Inserting the values presented above into the triangle calculator, you get the following answer in the task, we will only need the missing side length.
So the rest of the answers are not demonstrated in this practical example, while the triangle solver still calculates them:
Answer
Side a = 0.67376
Side b = 1
Side c = 0.8
angle A = 42.16° = 42°9'35" = 0.73582 rad
angle B = 85° = 1.48353 rad
angle C = 52.84° = 52°50'25" = 0.92224 rad
The ramp looks something like this:
We see that a ≈ 0.674, and we know that the height of the truck can be adjusted in the range 0.5 < a < 1. This means that the ramp height fits the adjustable height of the truck, and you can borrow the truck from your friend instead of renting one!
In geometry, a triangle is a plane figure made by the intersection of three straight non-parallel lines. A triangle can also be described as a polygon with three vertices and three edges. The edges of the triangle are usually called sides.
Two conditions define the existence of a triangle; one condition is applied on the sides, and the other – on the angles. The condition on the sides is based on the triangle inequality. It states that the sum of the lengths of any two sides of the triangle must be greater than or equal to the length of the remaining third side. If the sum of the lengths of the two sides equals the length of the third side, the triangle is called degenerate.
A degenerate triangle is a triangle where all three vertices lie on the same straight line. It's a very special triangle case, usually not discussed in elementary geometry, and is, therefore, not considered here.
The condition on the angles states that the sum of the three angles of any triangle always equals 180° or π radians.
Let's define the most crucial triangle measurements and look at the formulas for calculating their values.

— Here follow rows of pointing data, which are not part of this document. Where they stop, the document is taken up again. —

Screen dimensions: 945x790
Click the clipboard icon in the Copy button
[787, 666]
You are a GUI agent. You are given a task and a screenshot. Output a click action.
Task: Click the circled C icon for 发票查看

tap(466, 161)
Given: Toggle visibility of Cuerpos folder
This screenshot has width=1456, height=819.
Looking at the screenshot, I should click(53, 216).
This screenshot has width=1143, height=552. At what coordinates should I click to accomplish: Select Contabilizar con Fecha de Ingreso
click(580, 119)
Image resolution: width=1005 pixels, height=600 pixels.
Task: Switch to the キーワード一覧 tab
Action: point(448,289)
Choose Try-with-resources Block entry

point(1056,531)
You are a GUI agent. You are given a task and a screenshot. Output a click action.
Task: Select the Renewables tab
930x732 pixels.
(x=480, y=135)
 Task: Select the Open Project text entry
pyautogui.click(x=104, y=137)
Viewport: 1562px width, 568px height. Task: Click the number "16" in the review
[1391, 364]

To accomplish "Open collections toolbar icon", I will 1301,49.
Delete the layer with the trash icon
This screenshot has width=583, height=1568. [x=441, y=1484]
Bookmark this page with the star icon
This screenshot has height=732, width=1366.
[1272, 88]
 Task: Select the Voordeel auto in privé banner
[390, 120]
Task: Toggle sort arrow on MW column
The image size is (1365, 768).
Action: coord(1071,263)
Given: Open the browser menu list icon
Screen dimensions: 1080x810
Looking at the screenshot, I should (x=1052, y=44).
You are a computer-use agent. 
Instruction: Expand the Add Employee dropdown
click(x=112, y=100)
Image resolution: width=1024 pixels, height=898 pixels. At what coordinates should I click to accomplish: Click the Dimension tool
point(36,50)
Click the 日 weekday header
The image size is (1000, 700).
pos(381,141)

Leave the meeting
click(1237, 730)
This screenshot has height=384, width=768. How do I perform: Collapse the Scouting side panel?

The perimeter of a triangle is the sum of the lengths of all its sides and can be found as follows:
p = a + b + c
The semiperimeter of a triangle – is half of the length of the perimeter of the triangle:
$$s=\frac{p}{2}=\frac{a+b+c}{2}$$
The area of a triangle – is a property describing how much space the triangle takes up on a plane. If the lengths of the two sides of the triangle and the angle between these two sides are known, the area of a triangle can be calculated as follows:
$$A=\frac{1}{2}a× b×\sin{C}$$
A triangle's height, or altitude, is perpendicular from one of the angles to the opposite side. Since any triangle has three sides, any triangle will also have three perpendiculars. A height perpendicular to side A is usually denoted as hₐ. Similarly, the other two heights are denoted as \$h_b\$ and h꜀. The easiest way to find the height of a triangle is through its area:
$$A=\frac{1}{2}× a× h_a=\frac{1}{2}× b× h_b=\frac{1}{2}× c× h_c$$
$$h_a=\frac{2A}{a}, h_b=\frac{2A}{b}, h_c=\frac{2A}{c}$$
Median to a side of a triangle – is the line from a vertex of the triangle to the middle of the opposite side. Any triangle has three medians.
A median to side a is usually denoted as mₐ. Similarly, the other two medians are denoted as \$m_b\$ and m꜀. We can find the lengths of the medians with the following formula:
$$m_a=\frac{1}{2}\sqrt{2b²+2c^2-a^2}$$
The inradius of a triangle – is the radius of a circle inscribed inside the triangle and touching all of its sides.
The length of the inradius r can be found as follows:
$$r=\frac{A}{s}$$
The circumradius of a triangle – is the radius of a circle passing through all three vertices of the triangle.
We can find the length of the circumradius R from the sine rule:
$$2R=\frac{a}{\sin{A}}=\frac{b}{\sin{B}}=\frac{c}{\sin{C}}$$
The sine rule is also beneficial for finding the missing values of side lengths or angles of a triangle. Another helpful rule is the cosine rule:
$$a=\sqrt{b²+c^2-2bc\cos{A}}$$
$$b=\sqrt{a^2+c^2-2ac\cos{B}}$$
$$c=\sqrt{a^2+b²-2ab\cos{C}}$$
The formulas listed above allow calculating all triangle measurements. The triangle calculator uses these formulas to find the missing values.